- [RECORDS TO PROCESS]:

=== Section Start ===

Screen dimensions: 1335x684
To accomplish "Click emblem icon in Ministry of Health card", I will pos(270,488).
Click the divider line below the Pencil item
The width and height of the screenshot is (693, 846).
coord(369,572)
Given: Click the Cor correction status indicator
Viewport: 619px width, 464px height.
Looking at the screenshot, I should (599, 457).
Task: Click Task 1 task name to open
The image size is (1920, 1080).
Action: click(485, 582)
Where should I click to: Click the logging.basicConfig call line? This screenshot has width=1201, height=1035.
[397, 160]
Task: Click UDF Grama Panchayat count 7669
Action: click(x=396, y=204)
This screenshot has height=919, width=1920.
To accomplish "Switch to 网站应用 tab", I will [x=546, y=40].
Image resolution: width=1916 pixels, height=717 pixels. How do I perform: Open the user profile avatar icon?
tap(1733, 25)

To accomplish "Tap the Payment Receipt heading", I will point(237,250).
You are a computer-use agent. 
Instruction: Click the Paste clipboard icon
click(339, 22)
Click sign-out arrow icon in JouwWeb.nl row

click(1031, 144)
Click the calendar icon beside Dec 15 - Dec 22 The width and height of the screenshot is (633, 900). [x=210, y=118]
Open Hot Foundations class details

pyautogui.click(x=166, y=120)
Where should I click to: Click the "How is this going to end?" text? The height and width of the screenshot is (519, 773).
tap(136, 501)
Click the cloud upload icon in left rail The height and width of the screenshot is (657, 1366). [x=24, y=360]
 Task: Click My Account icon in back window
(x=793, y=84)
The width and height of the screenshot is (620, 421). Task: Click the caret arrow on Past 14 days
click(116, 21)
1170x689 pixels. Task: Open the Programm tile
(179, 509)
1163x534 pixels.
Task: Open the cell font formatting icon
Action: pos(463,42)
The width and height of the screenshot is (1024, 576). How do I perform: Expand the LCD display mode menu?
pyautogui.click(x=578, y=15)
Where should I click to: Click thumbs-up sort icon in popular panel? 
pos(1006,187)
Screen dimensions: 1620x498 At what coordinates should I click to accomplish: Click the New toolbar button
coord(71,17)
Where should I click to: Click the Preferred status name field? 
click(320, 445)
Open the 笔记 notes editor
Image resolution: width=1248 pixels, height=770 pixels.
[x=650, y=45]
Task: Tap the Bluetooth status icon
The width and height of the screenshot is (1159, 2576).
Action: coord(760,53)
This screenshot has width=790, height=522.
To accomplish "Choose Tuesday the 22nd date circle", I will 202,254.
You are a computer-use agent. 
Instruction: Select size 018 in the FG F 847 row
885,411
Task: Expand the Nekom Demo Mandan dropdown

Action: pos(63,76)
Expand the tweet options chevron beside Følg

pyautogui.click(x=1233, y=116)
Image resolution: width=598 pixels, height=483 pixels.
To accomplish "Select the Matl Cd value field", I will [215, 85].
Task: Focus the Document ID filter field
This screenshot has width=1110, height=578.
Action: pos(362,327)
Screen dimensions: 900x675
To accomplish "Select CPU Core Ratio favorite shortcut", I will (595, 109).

=== Section End ===

- [WHAT NEEDS TO BE DONE]: Return every record above. Copy each one exactly.

- [EXERCISE RESULT]:
Screen dimensions: 1335x684
To accomplish "Click emblem icon in Ministry of Health card", I will pos(270,488).
Click the divider line below the Pencil item
The width and height of the screenshot is (693, 846).
coord(369,572)
Given: Click the Cor correction status indicator
Viewport: 619px width, 464px height.
Looking at the screenshot, I should (599, 457).
Task: Click Task 1 task name to open
The image size is (1920, 1080).
Action: click(485, 582)
Where should I click to: Click the logging.basicConfig call line? This screenshot has width=1201, height=1035.
[397, 160]
Task: Click UDF Grama Panchayat count 7669
Action: click(x=396, y=204)
This screenshot has height=919, width=1920.
To accomplish "Switch to 网站应用 tab", I will [x=546, y=40].
Image resolution: width=1916 pixels, height=717 pixels. How do I perform: Open the user profile avatar icon?
tap(1733, 25)

To accomplish "Tap the Payment Receipt heading", I will point(237,250).
You are a computer-use agent. 
Instruction: Click the Paste clipboard icon
click(339, 22)
Click sign-out arrow icon in JouwWeb.nl row

click(1031, 144)
Click the calendar icon beside Dec 15 - Dec 22 The width and height of the screenshot is (633, 900). [x=210, y=118]
Open Hot Foundations class details

pyautogui.click(x=166, y=120)
Where should I click to: Click the "How is this going to end?" text? The height and width of the screenshot is (519, 773).
tap(136, 501)
Click the cloud upload icon in left rail The height and width of the screenshot is (657, 1366). [x=24, y=360]
 Task: Click My Account icon in back window
(x=793, y=84)
The width and height of the screenshot is (620, 421). Task: Click the caret arrow on Past 14 days
click(116, 21)
1170x689 pixels. Task: Open the Programm tile
(179, 509)
1163x534 pixels.
Task: Open the cell font formatting icon
Action: pos(463,42)
The width and height of the screenshot is (1024, 576). How do I perform: Expand the LCD display mode menu?
pyautogui.click(x=578, y=15)
Where should I click to: Click thumbs-up sort icon in popular panel? 
pos(1006,187)
Screen dimensions: 1620x498 At what coordinates should I click to accomplish: Click the New toolbar button
coord(71,17)
Where should I click to: Click the Preferred status name field? 
click(320, 445)
Open the 笔记 notes editor
Image resolution: width=1248 pixels, height=770 pixels.
[x=650, y=45]
Task: Tap the Bluetooth status icon
The width and height of the screenshot is (1159, 2576).
Action: coord(760,53)
This screenshot has width=790, height=522.
To accomplish "Choose Tuesday the 22nd date circle", I will 202,254.
You are a computer-use agent. 
Instruction: Select size 018 in the FG F 847 row
885,411
Task: Expand the Nekom Demo Mandan dropdown

Action: pos(63,76)
Expand the tweet options chevron beside Følg

pyautogui.click(x=1233, y=116)
Image resolution: width=598 pixels, height=483 pixels.
To accomplish "Select the Matl Cd value field", I will [215, 85].
Task: Focus the Document ID filter field
This screenshot has width=1110, height=578.
Action: pos(362,327)
Screen dimensions: 900x675
To accomplish "Select CPU Core Ratio favorite shortcut", I will (595, 109).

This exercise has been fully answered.